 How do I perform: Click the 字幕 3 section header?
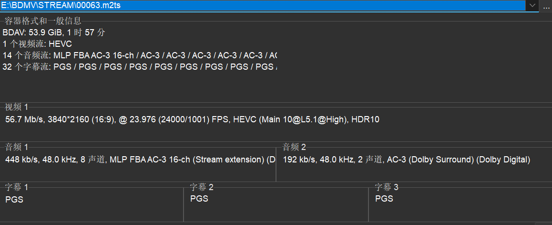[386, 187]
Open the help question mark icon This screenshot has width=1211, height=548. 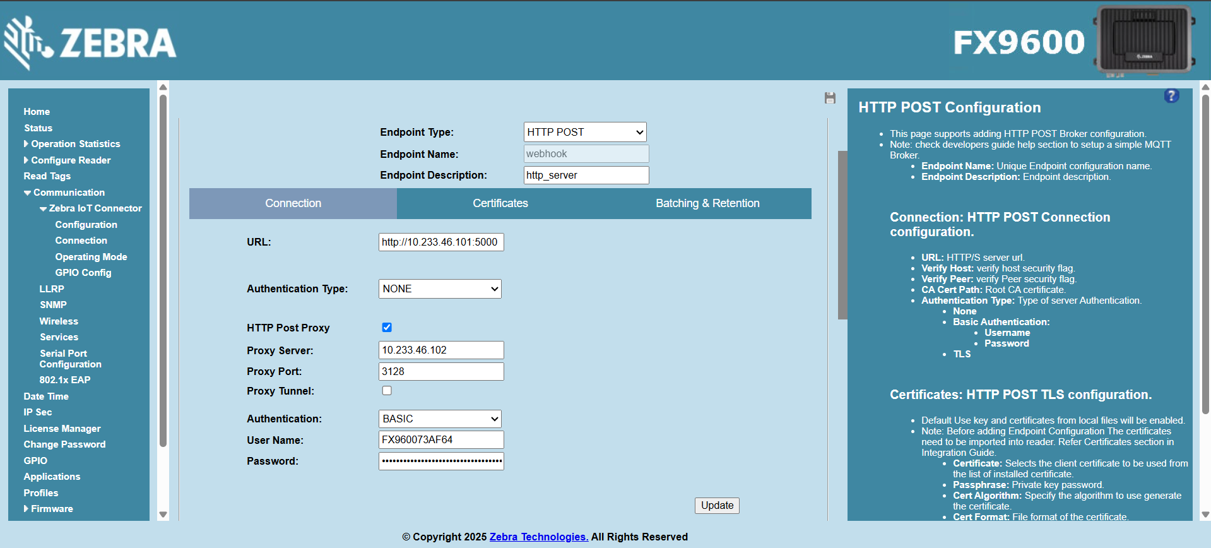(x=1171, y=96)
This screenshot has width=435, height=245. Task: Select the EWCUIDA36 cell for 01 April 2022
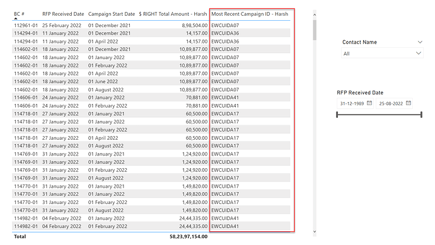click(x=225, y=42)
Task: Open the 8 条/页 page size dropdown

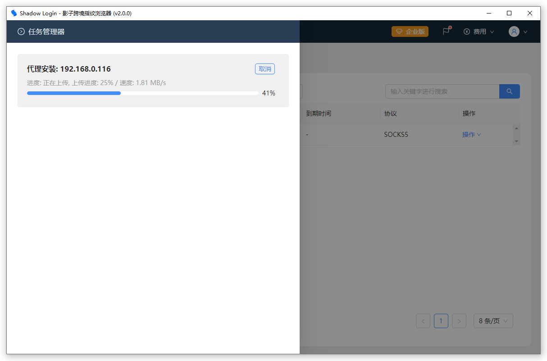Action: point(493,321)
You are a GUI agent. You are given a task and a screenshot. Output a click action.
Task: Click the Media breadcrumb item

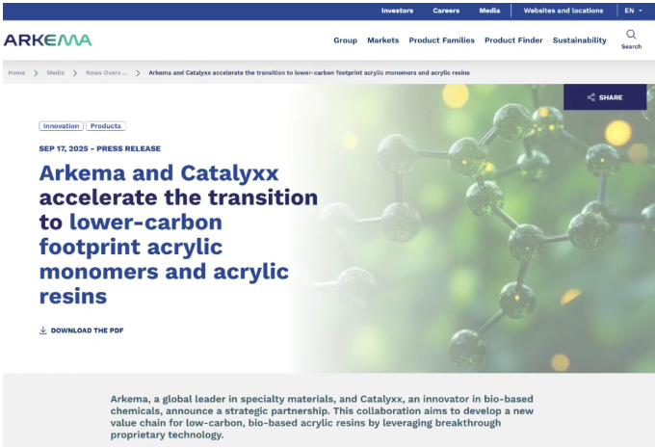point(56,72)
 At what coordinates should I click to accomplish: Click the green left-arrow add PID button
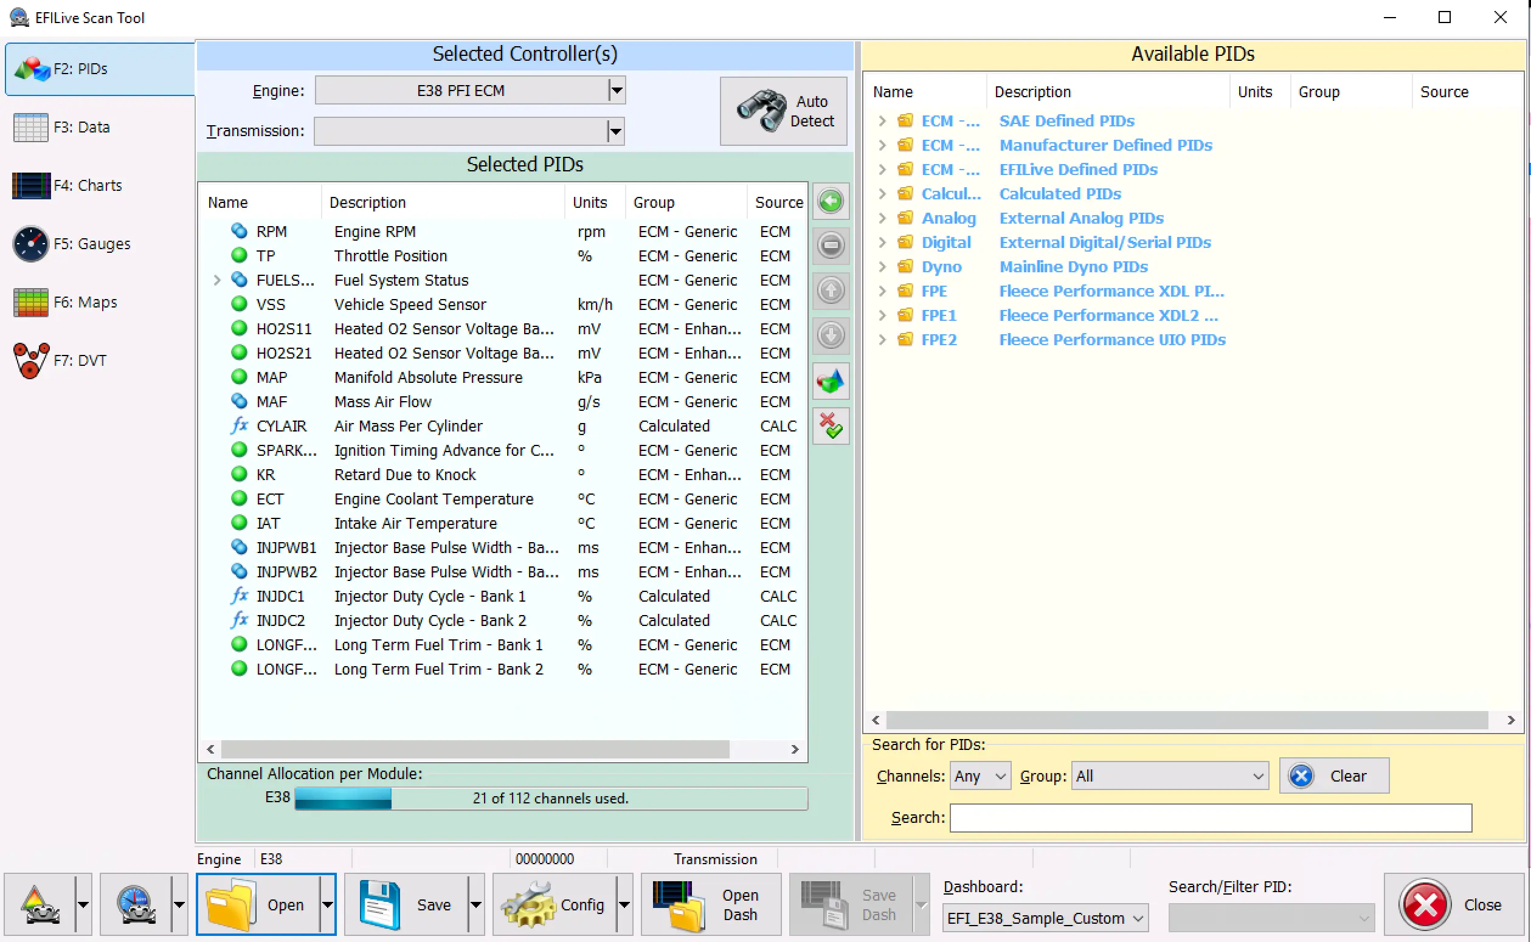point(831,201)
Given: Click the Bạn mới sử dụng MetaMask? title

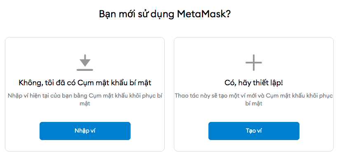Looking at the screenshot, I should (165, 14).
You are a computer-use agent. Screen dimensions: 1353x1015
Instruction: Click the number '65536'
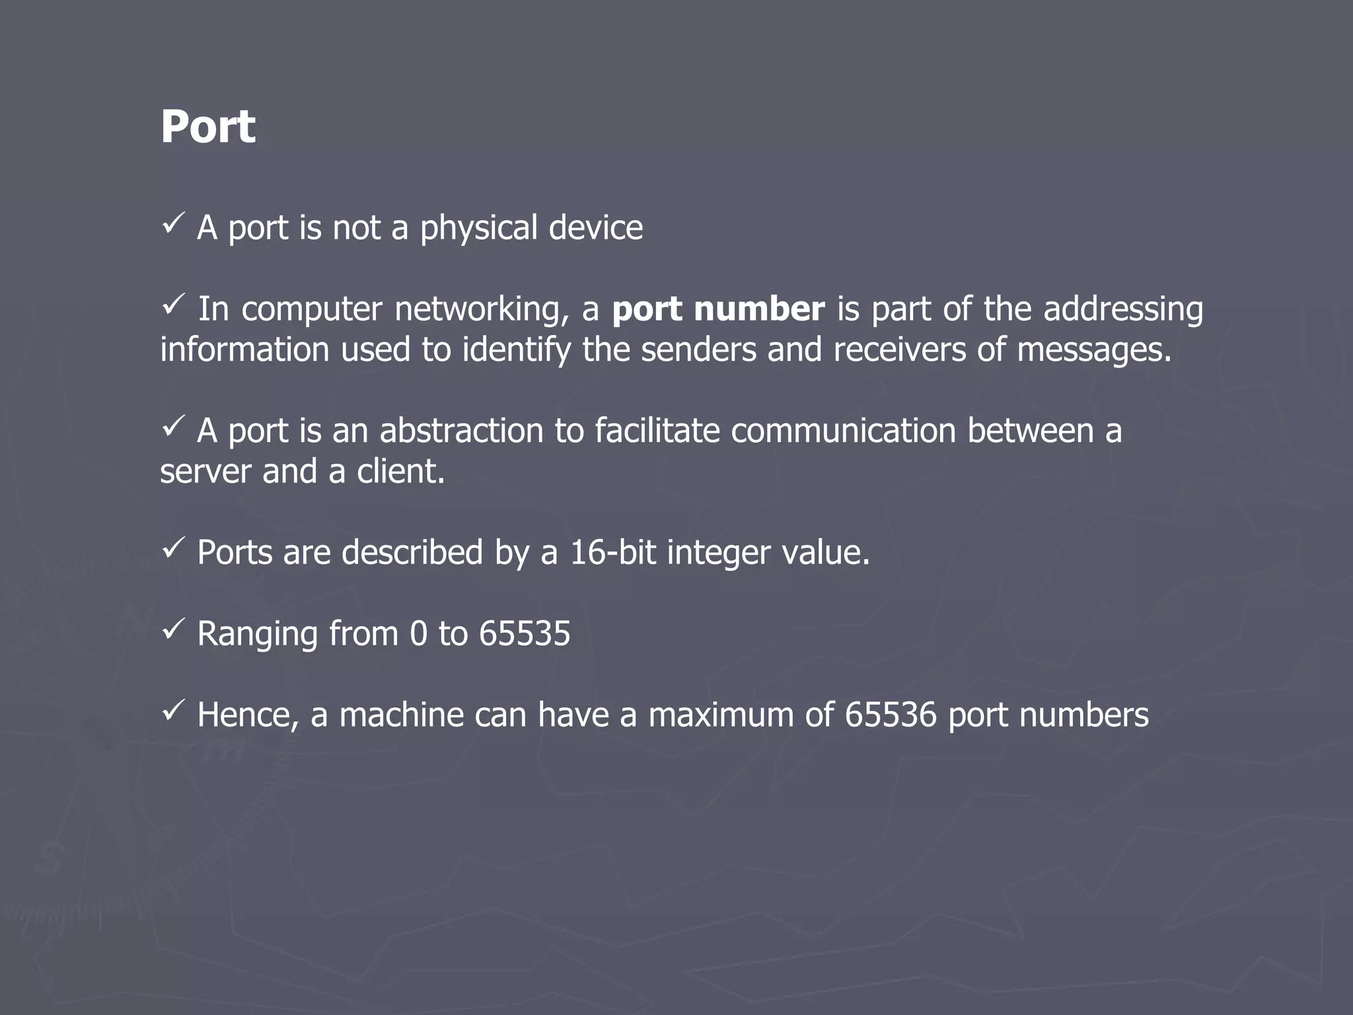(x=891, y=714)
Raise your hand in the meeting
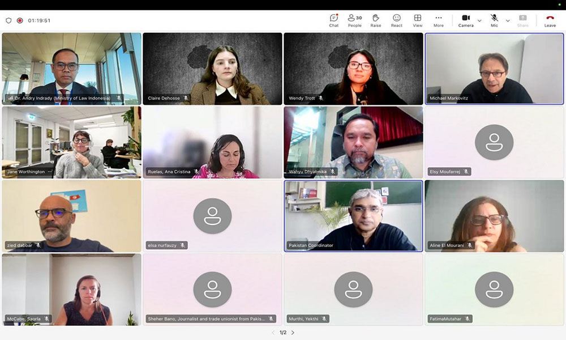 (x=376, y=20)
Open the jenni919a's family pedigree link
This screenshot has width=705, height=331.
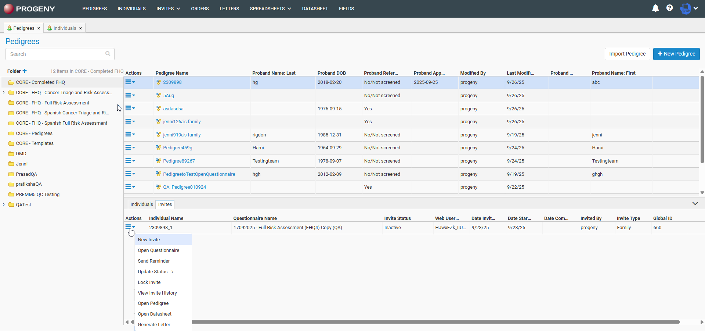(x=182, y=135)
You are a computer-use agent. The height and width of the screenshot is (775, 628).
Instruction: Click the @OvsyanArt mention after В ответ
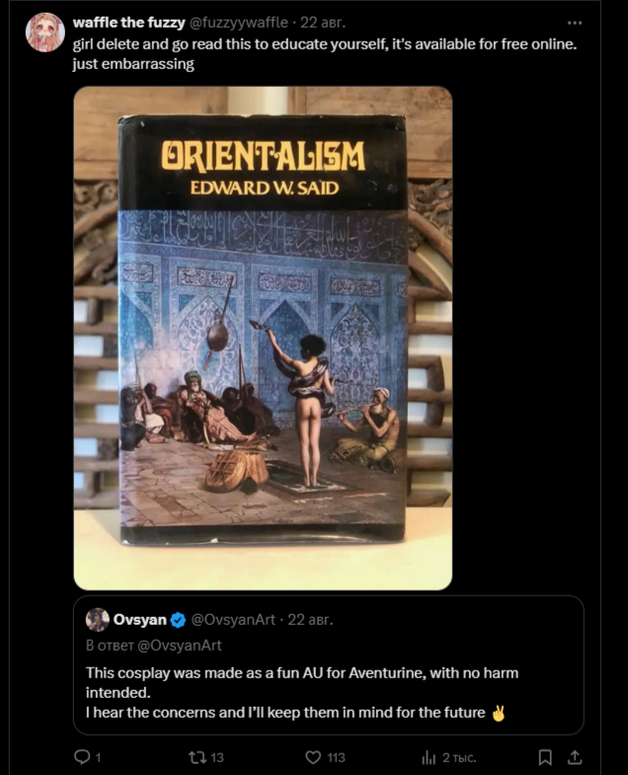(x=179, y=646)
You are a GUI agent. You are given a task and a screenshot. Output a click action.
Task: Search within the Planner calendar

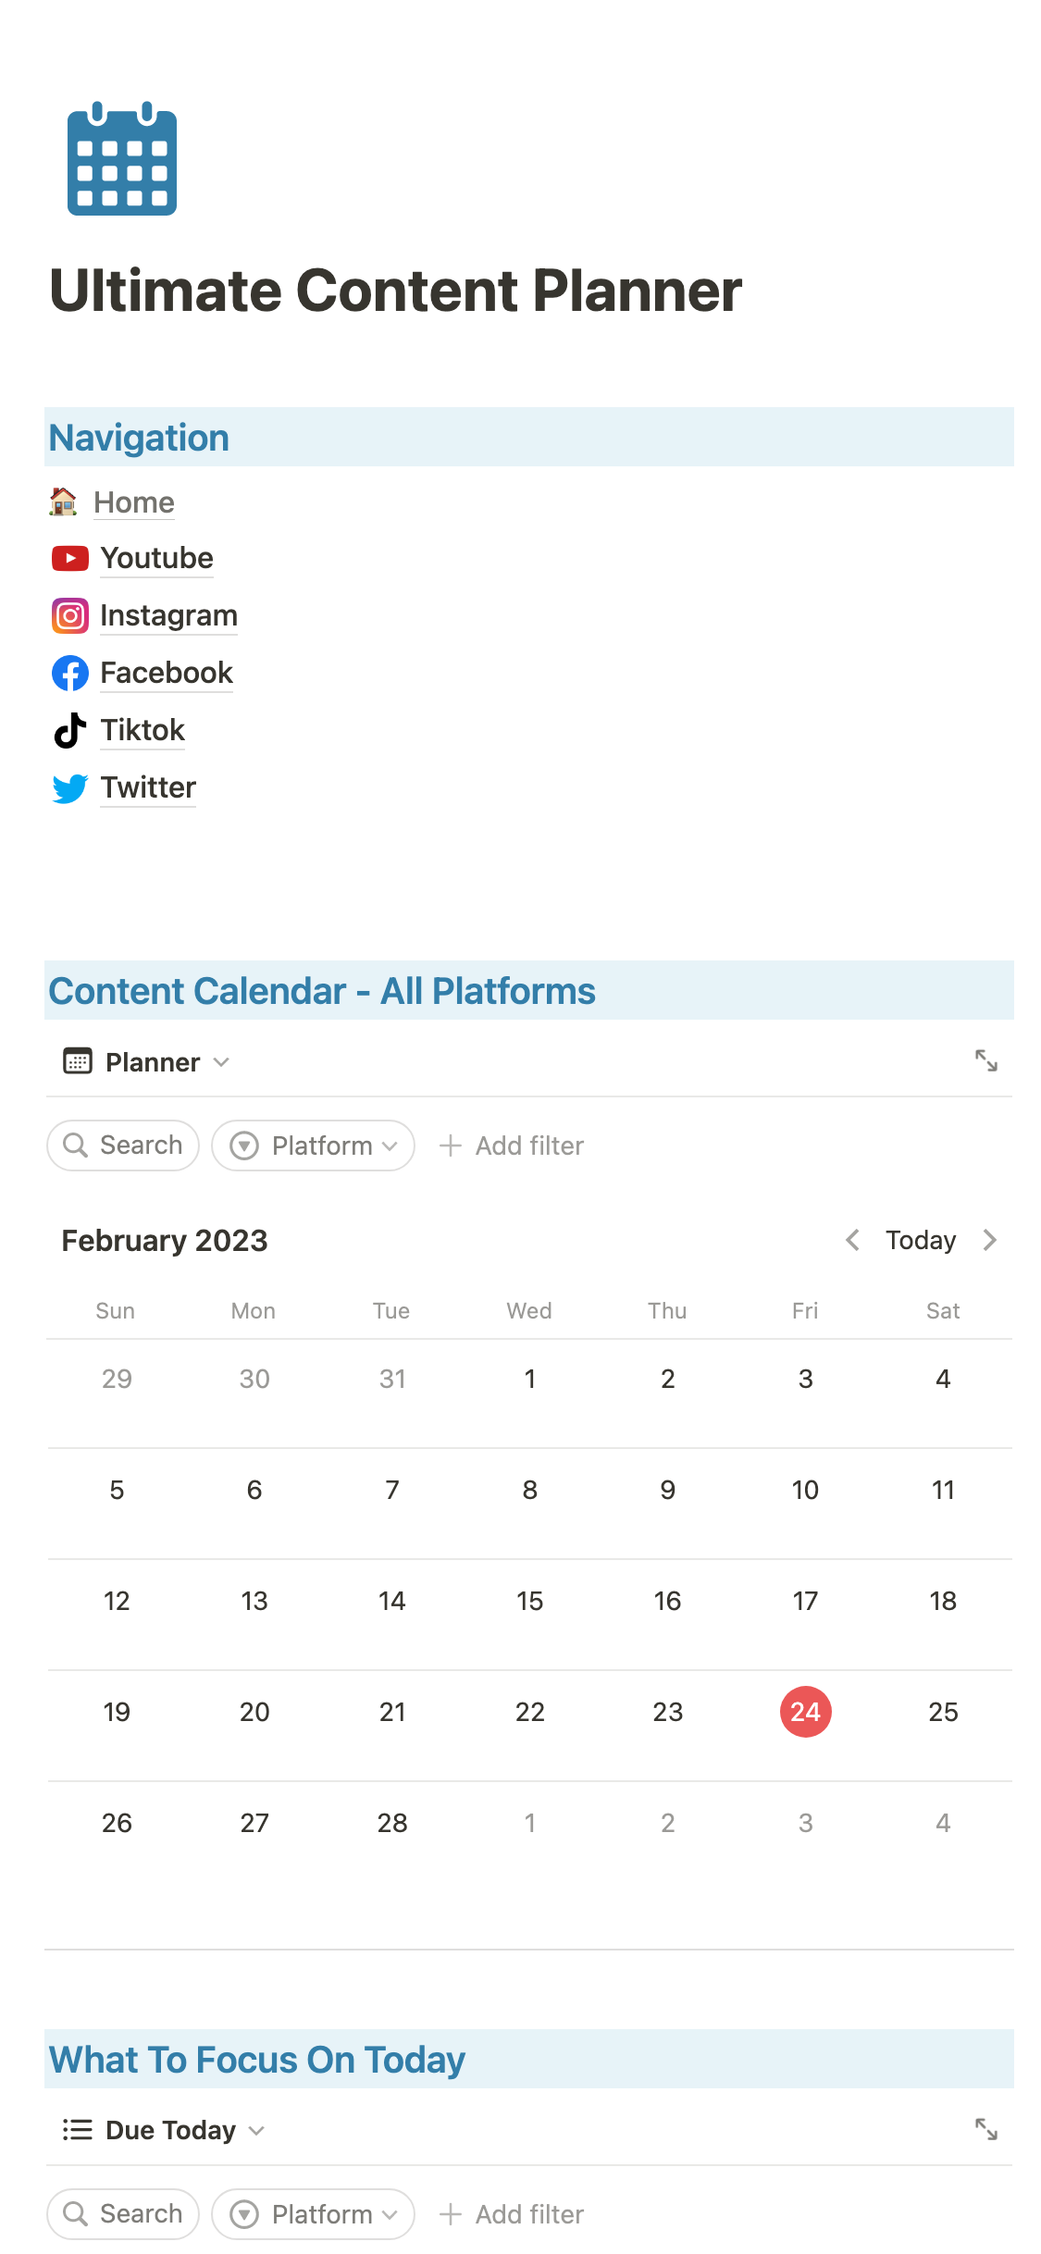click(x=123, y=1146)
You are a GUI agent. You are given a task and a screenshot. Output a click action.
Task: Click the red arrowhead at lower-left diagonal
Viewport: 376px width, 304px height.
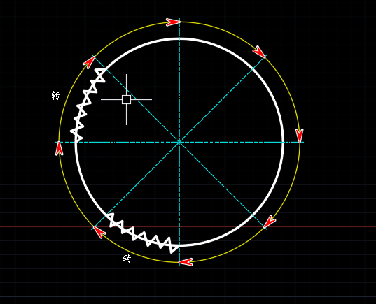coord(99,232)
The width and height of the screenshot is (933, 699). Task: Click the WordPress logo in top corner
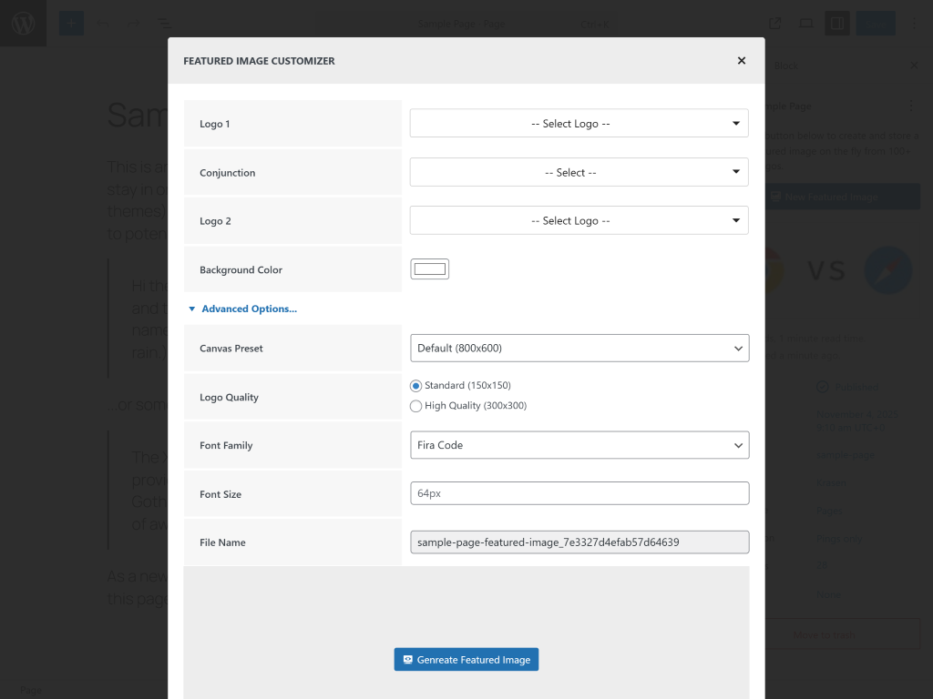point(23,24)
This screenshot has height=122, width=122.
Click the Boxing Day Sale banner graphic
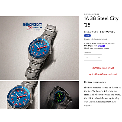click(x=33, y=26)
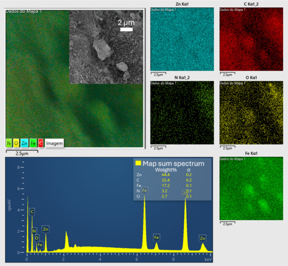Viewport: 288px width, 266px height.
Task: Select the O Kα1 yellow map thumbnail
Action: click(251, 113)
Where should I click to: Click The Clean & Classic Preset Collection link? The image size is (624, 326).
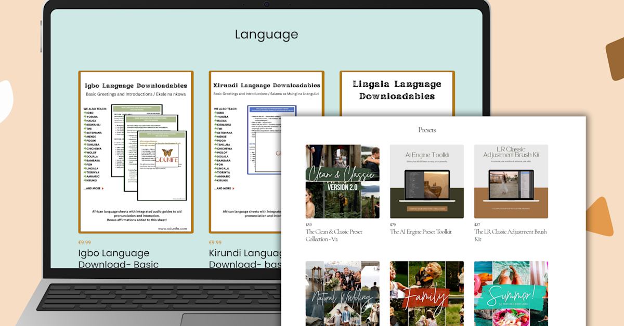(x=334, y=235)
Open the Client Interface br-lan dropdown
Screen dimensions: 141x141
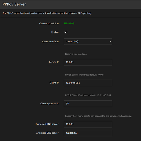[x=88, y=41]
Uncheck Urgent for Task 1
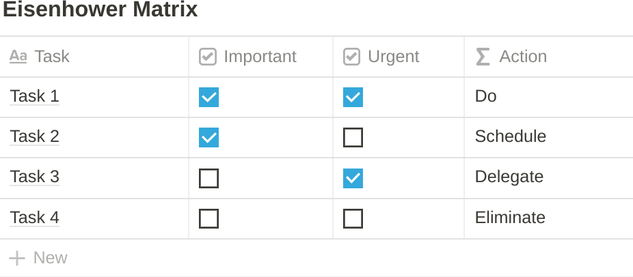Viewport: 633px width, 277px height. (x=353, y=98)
= = = = = = =
WHAT IS EXPECTED:
Revise the material starting at the line containing "The width and" and ending at the line containing "(x=334, y=235)" by replacing "Boxing Day Sale" with "Holiday Sale", keeping everything else unchanged. Return only those lines, with the pictures left out.

ANSWER FOR THE TASK:
The width and height of the screenshot is (933, 699). Task: Click the WordPress logo in top corner
point(23,24)
This screenshot has height=122, width=122.
Click the Holiday Sale banner graphic
click(x=33, y=26)
Viewport: 288px width, 266px height.
Task: Select the O Kα1 yellow map thumbnail
Action: click(251, 113)
Where should I click to: Click The Clean & Classic Preset Collection link? The image size is (624, 326).
(x=334, y=235)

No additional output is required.